W laboratorium nie badasz "idealnie prostokątne podwozie" tylko realny
(prototyp) samochód.
> Potem można dla pewności sprawdzić przypadki brzegowe - czyli np.
> zamodelować trójkołowiec i sprawdzić czy nadal wnioski pasują.
>
> Dopiero dalej można dokładać kolejne zależności komplikjąc model.
>
> Bo inaczej zaczyna badać się nie to zjawisko.
> Samo dołożenie dystansów poszerza samochód, co ma kolosalny wpływ na jego
> zachowanie w zakręcie.
Czyli co... pod- czy nad-strerowność ;-) ?
> Stosunek szerokości osi przedniej do tylnej, jest tu
> niewielkim detalem którego efekt będzie mniejszy niż efekt samego
> poszerzenia samochodu. Bez kompensacji tego poszerzenia nie da się
> zauważyć
> różnicy w poszerzaniu samochodu od przodu i od tyłu.
>
>> Nie da się tak zrobić że zmieniasz sobie rozstaw przodu i równocześnie
>> kompensujesz go rozstawem tyłu celem zachowania takiego samego przechyłu
>> bocznego...to byłaby to bezcelowa robota.
>
> To jest celowe tworzenie modelu myślowego mającego pokazać zjawisko. Nie
> uzdrowić konkretny pojazd i rozważać sposoby montażu wahacza.
>
> Kluczem do zrozumienia zagadnienia jest trójkołowiec - obojętnie jak
> zorganizowany, czy jedno koło z przodu czy z tyłu, z której strony napęd i
> jaki rozkład mas.
> Istotne jest że jedna oś jest znacznie krótsza od drugiej - w trójkołowcu
> zjawisko jest na tyle wyraźne że dominuje nad pozostałymi parametrami
> (inaczej niż w typowych samochodach gdzie różnica szerokości osi jest
> bardzo niewielka i nie zdominuje zachowania pojazdu).

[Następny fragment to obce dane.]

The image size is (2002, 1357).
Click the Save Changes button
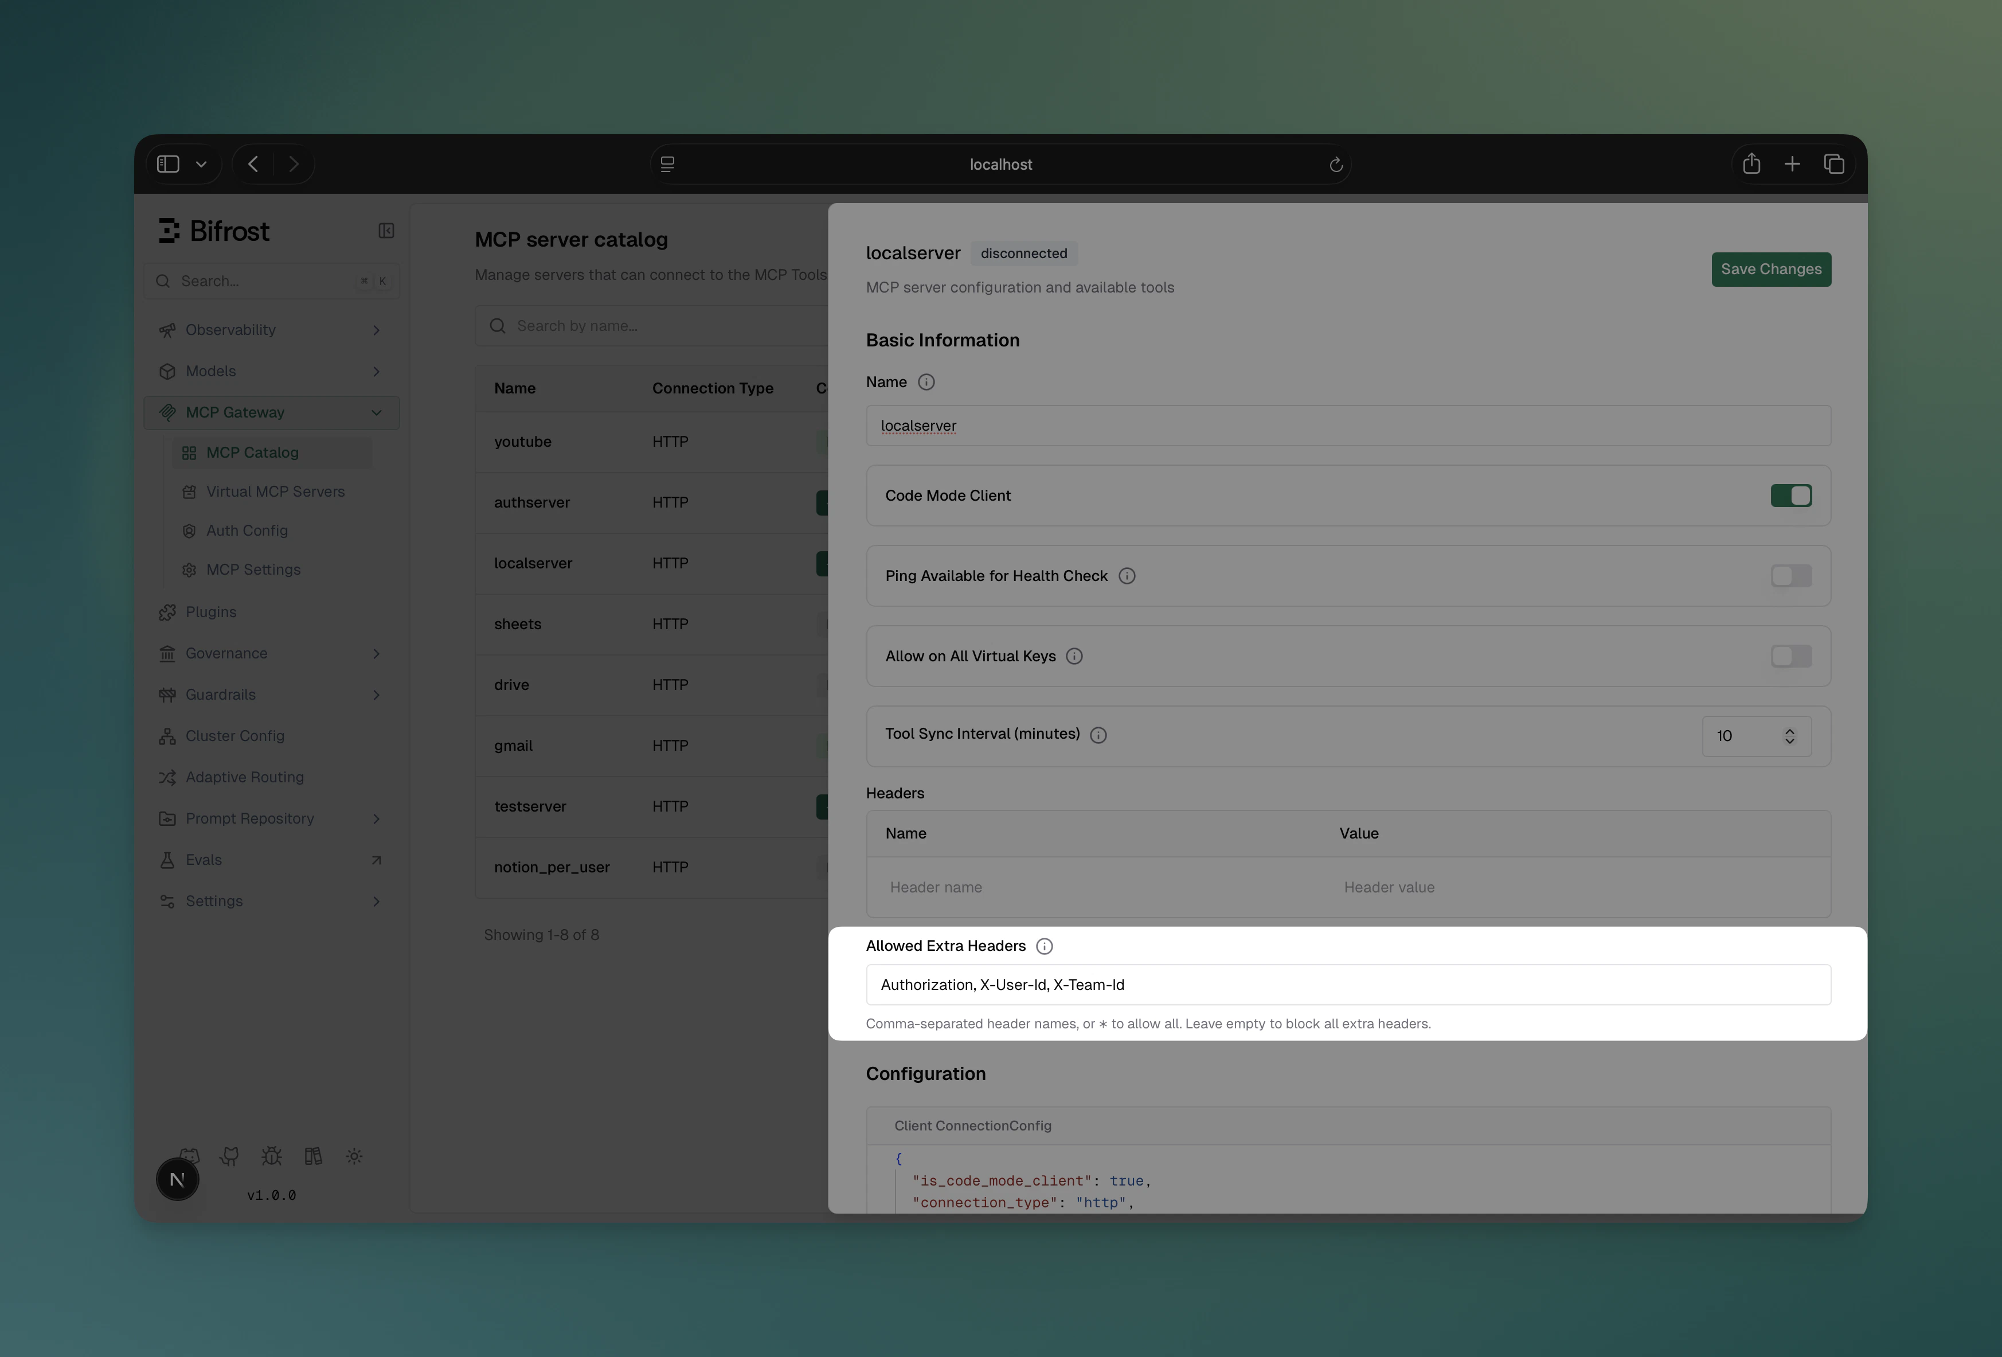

Zapominasz o promieniu zataczania, który zalezy od pochylenia osi
zataczania.
Jeśli założysz b. duży dystans na przód np. 50, 60 mm to promień zataczania
przejdzie Ci z ujemnego w dodatni - wówczas w zakręcie moment od nawierzchni
będzie Ci wyprostowywał koła (zakładając że kirowca będzie trzymał
kierownice z TAKĄ SAMĄ SIŁĄ jak wczesniej) co w konsekwencji spowoduje że
będziesz zwiększał promień skrętu a to już jest PODSTEROWNOŚĆ...czyli znając
kinematykę położenia punktów mocowania zawieszenia można określić ile
dystansu przyczyni się do wprowadzenia nad i pod- sterowności.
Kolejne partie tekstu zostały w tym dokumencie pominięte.